KUTIPAN BACAAN:
------
Etika Pergaulan Dalam Bertarekat

Share posting

Artikel Eksklusif

Oleh : Dr., Supardi, S.H. M.H

Als. Rd. Supardi, S.H. M.H


Ilustrasi-Pondok Pesantren Nurul Jadid

بِسْمِ اللَّهِ الرَّحْمَنِ الرَّحِيم

اَللَّهُمَّ صَلِّ عَلٰى سَيِّدِنَا مُحَمَّدٍ وَعَلٰى اٰلِ سَيِّدِنَا مُحَمَّدٍ

Dalam sebuah hadits, Abu Hurairah radhiyallahu ‘anhu meriwayatkan bahwa Rasulullah shallallahu ‘alaihi wa sallam bersabda,

إِنَّمَا بُعِثْتُ لِأُتَمِّمَ صَالِحَ الْأَخْلَاقِ

“Sungguh aku diutus menjadi rasul tidak lain adalah untuk menyempurnakan akhlak yang saleh (baik).”

Pada sebagian riwayat,

لِأُتَمِّمَ مَكَارِمَ الْأَخْلَاقِ

“Untuk menyempurnakan akhlak yang mulia.”

Sebagaimana dikatakan dalam hadits ini, maka sudah menjadi kewajiban bagi kita terutama yang mengikuti ajaran Tarekat untuk selalu mawas diri dan menjalankan akhlak mulia sebagaimana yang dicerminkan oleh Rasulullah SAW.

Imam Junaid al-Baghdadi, “Siapa saja yang memiliki akhlak dan pekerti yang baik, maka ia semakin tinggi tasawufnya”.

Sudah menjadi sebuah konsensus para ulama bahwa akhlak Nabi Muhammad SAW adalah teladan dan panutan bagi umatnya. Imam Junaid sendiri menyimpulkan bahwa inti dari akhlak ada empat: kedermawanan, kemurahan hati, nasihat, dan kasih sayang.
------
CATATAN DATA:
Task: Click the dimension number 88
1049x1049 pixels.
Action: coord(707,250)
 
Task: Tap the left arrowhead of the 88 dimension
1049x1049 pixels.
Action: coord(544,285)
------
INSTRUKSI:
a) Dalam artikel tentang etika bertarekat, apa saja empat inti akhlak menurut simpulan Imam Junaid?
b) Tulis ulang bagian artikel tentang etika bertarekat antara "لِأُتَمِّمَ مَكَارِمَ الْأَخْلَاقِ" dan "dan kasih sayang.", termasuk kedua ujungnya, dengan menukar "konsensus" menjadi "kesepakatan".
c) Sambunglah artikel tentang etika bertarekat, mulai sesudah kalimat terakhirnya.

JAWABAN LATIHAN INI:
a) Kedermawanan, kemurahan hati, nasihat, dan kasih sayang.

b)
لِأُتَمِّمَ مَكَارِمَ الْأَخْلَاقِ

“Untuk menyempurnakan akhlak yang mulia.”

Sebagaimana dikatakan dalam hadits ini, maka sudah menjadi kewajiban bagi kita terutama yang mengikuti ajaran Tarekat untuk selalu mawas diri dan menjalankan akhlak mulia sebagaimana yang dicerminkan oleh Rasulullah SAW.

Imam Junaid al-Baghdadi, “Siapa saja yang memiliki akhlak dan pekerti yang baik, maka ia semakin tinggi tasawufnya”.

Sudah menjadi sebuah kesepakatan para ulama bahwa akhlak Nabi Muhammad SAW adalah teladan dan panutan bagi umatnya. Imam Junaid sendiri menyimpulkan bahwa inti dari akhlak ada empat: kedermawanan, kemurahan hati, nasihat, dan kasih sayang.

c)
Memang para sufi lebih banyak menitikberatkan pada sisi pekerti ketimbang perhatian mereka terhadap sisi ibadah. Bagi siapa saja yang akhlaknya baik meskipun dalam hal ibadahnya kurang sempurna dianggap lebih utama daripada orang yang ibadahnya terjaga namun etikanya buruk. Imam Junaid sendiri berkata:

Seorang fasik yang beretika baik lebih aku cintai ketimbang seorang qari’ yang berperilaku buruk.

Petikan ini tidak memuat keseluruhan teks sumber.